Report how many lines below contain the word "screenshot", giving the number and no other words.

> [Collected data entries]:
########

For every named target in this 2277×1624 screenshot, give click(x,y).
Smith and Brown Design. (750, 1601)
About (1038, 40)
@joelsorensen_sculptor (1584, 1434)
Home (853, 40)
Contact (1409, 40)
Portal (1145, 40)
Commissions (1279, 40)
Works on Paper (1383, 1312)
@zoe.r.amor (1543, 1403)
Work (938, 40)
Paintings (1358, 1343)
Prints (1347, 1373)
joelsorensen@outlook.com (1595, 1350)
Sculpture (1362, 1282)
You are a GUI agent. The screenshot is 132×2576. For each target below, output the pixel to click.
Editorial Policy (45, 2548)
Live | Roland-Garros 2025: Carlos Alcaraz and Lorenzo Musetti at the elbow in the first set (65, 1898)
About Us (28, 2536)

########

> [SOLVED EXERCISE]:
2